Exercise details: The line containing "RODO (21, 2517)" marks the end: write out exactly every line from the first line of the data below through that line, and only those.

Data records:

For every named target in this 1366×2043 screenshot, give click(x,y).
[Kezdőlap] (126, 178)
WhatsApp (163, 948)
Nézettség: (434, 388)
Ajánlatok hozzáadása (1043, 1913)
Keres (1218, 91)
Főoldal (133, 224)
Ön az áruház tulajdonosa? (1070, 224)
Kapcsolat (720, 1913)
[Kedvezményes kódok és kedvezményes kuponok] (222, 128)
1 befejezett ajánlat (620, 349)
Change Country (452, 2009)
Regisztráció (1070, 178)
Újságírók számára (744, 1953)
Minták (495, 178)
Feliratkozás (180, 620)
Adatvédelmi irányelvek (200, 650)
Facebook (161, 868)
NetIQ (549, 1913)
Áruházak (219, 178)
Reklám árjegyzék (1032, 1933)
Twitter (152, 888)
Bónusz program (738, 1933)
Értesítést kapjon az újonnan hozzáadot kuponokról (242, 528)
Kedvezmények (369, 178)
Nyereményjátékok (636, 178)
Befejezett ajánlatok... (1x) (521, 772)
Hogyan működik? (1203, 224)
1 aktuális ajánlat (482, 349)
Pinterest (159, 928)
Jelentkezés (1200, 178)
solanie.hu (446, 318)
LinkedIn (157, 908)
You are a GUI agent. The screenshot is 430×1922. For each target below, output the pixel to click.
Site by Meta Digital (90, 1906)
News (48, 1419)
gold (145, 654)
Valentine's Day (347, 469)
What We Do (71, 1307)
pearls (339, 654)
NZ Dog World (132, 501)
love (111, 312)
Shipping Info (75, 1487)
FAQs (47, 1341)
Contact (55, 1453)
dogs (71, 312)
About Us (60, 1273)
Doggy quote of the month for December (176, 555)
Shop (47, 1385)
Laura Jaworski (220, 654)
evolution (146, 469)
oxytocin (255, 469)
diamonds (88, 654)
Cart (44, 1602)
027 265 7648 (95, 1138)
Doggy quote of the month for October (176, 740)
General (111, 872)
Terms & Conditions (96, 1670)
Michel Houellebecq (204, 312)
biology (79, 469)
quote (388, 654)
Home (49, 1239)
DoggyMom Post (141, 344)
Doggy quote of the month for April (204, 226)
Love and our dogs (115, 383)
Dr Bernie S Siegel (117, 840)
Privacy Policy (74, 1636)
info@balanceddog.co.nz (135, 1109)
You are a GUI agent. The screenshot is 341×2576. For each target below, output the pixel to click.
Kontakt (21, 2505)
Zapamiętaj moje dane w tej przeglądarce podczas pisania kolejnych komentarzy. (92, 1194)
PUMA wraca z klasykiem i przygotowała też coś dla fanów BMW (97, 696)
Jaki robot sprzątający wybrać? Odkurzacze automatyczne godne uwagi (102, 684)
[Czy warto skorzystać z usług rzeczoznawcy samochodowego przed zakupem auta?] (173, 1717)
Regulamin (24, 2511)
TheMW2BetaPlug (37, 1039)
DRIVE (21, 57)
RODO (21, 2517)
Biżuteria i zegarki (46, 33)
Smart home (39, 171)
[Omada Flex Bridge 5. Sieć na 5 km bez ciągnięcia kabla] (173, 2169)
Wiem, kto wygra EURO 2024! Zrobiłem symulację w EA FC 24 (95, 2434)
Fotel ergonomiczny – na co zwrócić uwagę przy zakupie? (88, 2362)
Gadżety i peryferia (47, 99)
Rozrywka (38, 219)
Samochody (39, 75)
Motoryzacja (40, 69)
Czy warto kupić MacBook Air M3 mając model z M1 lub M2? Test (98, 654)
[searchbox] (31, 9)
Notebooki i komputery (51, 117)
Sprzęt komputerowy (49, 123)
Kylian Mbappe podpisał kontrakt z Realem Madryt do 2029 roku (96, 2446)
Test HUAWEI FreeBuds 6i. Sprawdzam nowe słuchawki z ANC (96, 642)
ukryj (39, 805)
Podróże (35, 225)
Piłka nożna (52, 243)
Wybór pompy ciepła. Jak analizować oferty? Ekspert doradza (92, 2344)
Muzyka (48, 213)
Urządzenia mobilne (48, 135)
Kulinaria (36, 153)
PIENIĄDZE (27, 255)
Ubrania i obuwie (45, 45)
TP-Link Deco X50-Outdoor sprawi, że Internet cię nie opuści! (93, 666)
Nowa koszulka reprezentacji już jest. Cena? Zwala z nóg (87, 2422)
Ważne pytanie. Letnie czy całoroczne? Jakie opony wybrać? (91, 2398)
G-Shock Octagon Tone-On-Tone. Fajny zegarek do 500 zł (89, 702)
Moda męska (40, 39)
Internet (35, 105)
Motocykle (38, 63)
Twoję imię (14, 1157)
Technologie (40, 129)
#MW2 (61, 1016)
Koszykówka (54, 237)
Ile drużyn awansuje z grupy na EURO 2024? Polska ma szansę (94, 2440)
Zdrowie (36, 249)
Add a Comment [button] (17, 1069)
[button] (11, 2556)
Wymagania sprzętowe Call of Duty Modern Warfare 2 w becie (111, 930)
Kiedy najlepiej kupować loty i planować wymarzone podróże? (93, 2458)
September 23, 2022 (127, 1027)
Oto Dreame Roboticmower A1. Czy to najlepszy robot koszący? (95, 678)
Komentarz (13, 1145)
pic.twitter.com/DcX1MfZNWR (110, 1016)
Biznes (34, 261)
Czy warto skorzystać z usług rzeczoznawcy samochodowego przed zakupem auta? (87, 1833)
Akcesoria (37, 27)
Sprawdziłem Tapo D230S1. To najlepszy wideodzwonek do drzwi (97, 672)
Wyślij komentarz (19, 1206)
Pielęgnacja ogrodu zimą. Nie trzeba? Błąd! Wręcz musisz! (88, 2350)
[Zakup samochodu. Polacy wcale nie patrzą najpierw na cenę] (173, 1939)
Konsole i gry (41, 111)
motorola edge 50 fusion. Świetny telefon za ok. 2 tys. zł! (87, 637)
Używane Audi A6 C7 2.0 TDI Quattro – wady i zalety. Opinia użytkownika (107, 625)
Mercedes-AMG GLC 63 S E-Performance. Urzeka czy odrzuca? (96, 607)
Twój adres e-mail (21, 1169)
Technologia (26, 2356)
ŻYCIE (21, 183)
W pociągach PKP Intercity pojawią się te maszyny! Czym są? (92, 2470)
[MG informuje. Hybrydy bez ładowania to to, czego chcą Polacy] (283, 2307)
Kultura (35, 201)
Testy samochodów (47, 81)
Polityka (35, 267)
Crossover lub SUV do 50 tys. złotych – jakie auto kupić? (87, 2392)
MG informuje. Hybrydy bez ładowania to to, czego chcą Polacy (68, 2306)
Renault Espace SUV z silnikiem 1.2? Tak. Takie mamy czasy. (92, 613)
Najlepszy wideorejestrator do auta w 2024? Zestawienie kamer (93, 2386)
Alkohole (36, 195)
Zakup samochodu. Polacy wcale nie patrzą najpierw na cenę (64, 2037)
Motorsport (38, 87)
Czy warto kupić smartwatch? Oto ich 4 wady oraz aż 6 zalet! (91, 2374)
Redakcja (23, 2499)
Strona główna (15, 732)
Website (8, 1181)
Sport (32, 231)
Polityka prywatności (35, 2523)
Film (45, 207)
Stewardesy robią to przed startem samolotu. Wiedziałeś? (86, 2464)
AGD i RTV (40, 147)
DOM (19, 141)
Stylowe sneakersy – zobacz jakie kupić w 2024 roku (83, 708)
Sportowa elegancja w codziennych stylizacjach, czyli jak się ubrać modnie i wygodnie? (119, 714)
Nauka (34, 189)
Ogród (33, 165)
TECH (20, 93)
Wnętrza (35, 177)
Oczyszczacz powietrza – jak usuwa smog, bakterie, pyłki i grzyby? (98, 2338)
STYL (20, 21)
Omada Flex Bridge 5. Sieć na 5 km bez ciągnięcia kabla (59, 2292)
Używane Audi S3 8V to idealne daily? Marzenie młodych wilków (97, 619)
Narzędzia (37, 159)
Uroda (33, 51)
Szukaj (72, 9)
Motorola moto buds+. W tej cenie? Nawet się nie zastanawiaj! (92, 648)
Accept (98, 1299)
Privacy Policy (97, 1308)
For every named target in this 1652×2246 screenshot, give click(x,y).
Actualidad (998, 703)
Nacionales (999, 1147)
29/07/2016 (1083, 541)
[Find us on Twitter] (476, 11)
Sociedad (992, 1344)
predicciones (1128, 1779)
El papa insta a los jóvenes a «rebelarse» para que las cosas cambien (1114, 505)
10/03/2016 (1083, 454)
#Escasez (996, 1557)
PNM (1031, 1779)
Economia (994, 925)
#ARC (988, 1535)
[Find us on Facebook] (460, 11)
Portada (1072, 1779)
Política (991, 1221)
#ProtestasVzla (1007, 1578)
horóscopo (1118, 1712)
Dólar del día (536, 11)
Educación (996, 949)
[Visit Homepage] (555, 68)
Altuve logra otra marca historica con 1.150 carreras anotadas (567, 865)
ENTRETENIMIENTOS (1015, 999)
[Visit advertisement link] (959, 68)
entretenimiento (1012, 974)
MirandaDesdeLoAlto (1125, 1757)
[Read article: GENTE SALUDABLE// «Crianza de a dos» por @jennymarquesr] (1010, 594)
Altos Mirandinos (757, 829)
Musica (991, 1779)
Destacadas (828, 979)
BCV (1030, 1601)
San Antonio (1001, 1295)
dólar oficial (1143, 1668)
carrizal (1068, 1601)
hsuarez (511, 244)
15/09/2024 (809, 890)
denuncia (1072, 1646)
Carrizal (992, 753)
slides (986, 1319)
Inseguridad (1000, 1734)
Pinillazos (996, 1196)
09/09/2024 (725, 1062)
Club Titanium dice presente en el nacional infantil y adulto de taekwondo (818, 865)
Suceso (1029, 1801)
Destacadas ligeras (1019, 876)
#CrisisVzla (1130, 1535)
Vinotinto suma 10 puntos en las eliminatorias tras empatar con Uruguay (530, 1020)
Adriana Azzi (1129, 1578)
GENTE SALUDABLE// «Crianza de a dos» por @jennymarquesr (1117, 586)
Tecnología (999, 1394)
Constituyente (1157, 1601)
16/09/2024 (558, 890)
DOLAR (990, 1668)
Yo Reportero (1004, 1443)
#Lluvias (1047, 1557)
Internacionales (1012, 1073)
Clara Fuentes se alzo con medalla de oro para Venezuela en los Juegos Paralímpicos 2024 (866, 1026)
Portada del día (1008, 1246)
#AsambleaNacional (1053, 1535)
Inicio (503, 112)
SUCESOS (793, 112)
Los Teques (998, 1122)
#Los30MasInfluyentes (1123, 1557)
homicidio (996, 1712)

Written solution:
For every named target in this 1366×2043 screenshot, give click(x,y).
[Kezdőlap] (126, 178)
WhatsApp (163, 948)
Nézettség: (434, 388)
Ajánlatok hozzáadása (1043, 1913)
Keres (1218, 91)
Főoldal (133, 224)
Ön az áruház tulajdonosa? (1070, 224)
Kapcsolat (720, 1913)
[Kedvezményes kódok és kedvezményes kuponok] (222, 128)
1 befejezett ajánlat (620, 349)
Change Country (452, 2009)
Regisztráció (1070, 178)
Újságírók számára (744, 1953)
Minták (495, 178)
Feliratkozás (180, 620)
Adatvédelmi irányelvek (200, 650)
Facebook (161, 868)
NetIQ (549, 1913)
Áruházak (219, 178)
Reklám árjegyzék (1032, 1933)
Twitter (152, 888)
Bónusz program (738, 1933)
Értesítést kapjon az újonnan hozzáadot kuponokról (242, 528)
Kedvezmények (369, 178)
Nyereményjátékok (636, 178)
Befejezett ajánlatok... (1x) (521, 772)
Hogyan működik? (1203, 224)
1 aktuális ajánlat (482, 349)
Pinterest (159, 928)
Jelentkezés (1200, 178)
solanie.hu (446, 318)
LinkedIn (157, 908)
You are a GUI agent. The screenshot is 430×1922. For each target below, output the pixel to click.
Site by Meta Digital (90, 1906)
News (48, 1419)
gold (145, 654)
Valentine's Day (347, 469)
What We Do (71, 1307)
pearls (339, 654)
NZ Dog World (132, 501)
love (111, 312)
Shipping Info (75, 1487)
FAQs (47, 1341)
Contact (55, 1453)
dogs (71, 312)
About Us (60, 1273)
Doggy quote of the month for December (176, 555)
Shop (47, 1385)
Laura Jaworski (220, 654)
evolution (146, 469)
oxytocin (255, 469)
diamonds (88, 654)
Cart (44, 1602)
027 265 7648 (95, 1138)
Doggy quote of the month for October (176, 740)
General (111, 872)
Terms & Conditions (96, 1670)
Michel Houellebecq (204, 312)
biology (79, 469)
quote (388, 654)
Home (49, 1239)
DoggyMom Post (141, 344)
Doggy quote of the month for April (204, 226)
Love and our dogs (115, 383)
Dr Bernie S Siegel (117, 840)
Privacy Policy (74, 1636)
info@balanceddog.co.nz (135, 1109)
You are a GUI agent. The screenshot is 341×2576. For each target below, output the pixel to click.
Kontakt (21, 2505)
Zapamiętaj moje dane w tej przeglądarce podczas pisania kolejnych komentarzy. (92, 1194)
PUMA wraca z klasykiem i przygotowała też coś dla fanów BMW (97, 696)
Jaki robot sprzątający wybrać? Odkurzacze automatyczne godne uwagi (102, 684)
[Czy warto skorzystać z usług rzeczoznawcy samochodowego przed zakupem auta?] (173, 1717)
Regulamin (24, 2511)
TheMW2BetaPlug (37, 1039)
DRIVE (21, 57)
RODO (21, 2517)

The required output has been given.